Data to process
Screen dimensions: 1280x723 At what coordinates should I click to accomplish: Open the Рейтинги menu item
...
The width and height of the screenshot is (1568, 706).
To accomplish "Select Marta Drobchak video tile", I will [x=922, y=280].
...
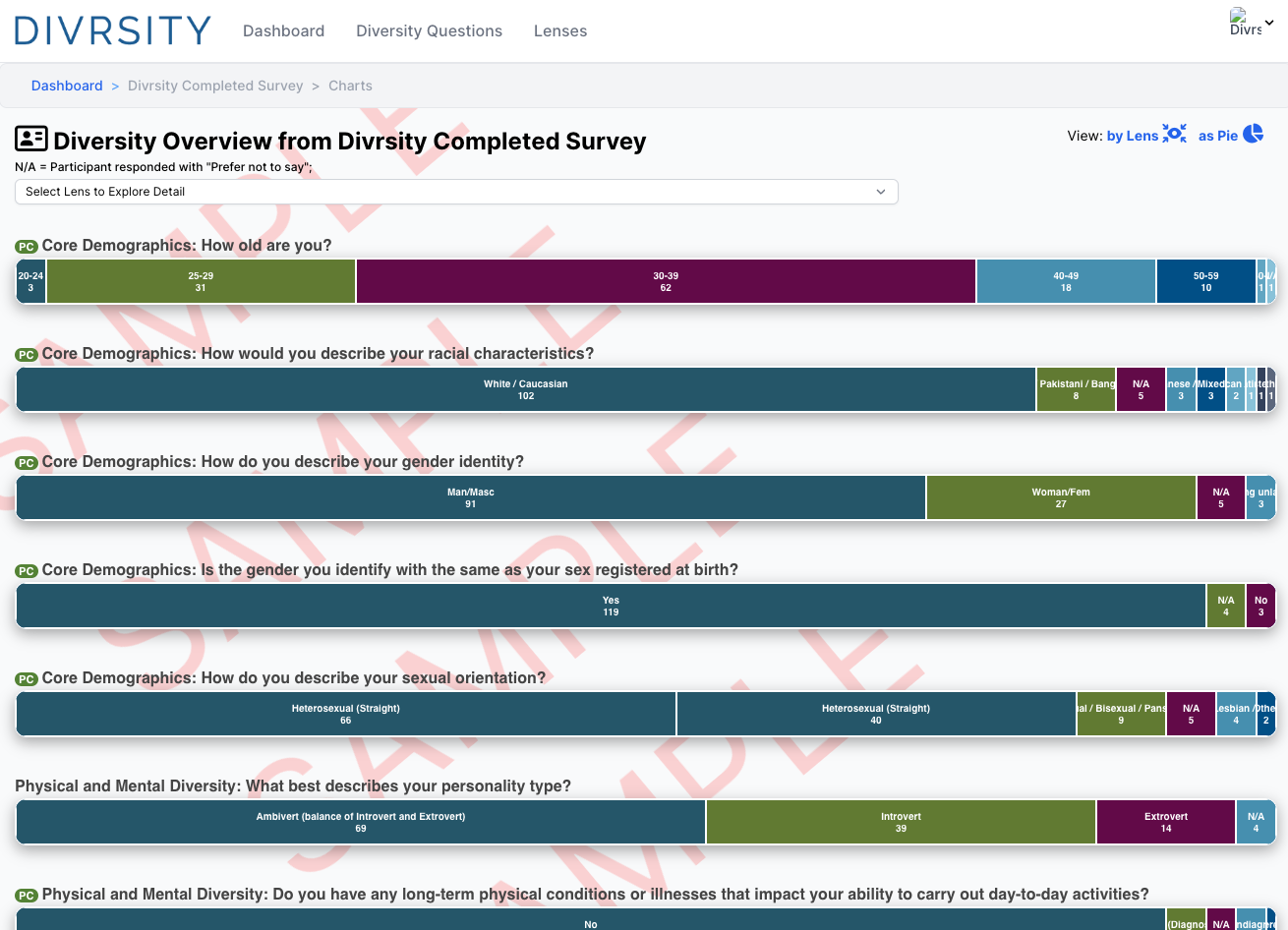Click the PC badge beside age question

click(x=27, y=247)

What the task requires
Repeat the material starting at the line containing "The width and" and ending after the line containing "will [x=922, y=280].", with both of those lines included.

Task solution
The width and height of the screenshot is (1568, 706).
To accomplish "Select Marta Drobchak video tile", I will [x=922, y=280].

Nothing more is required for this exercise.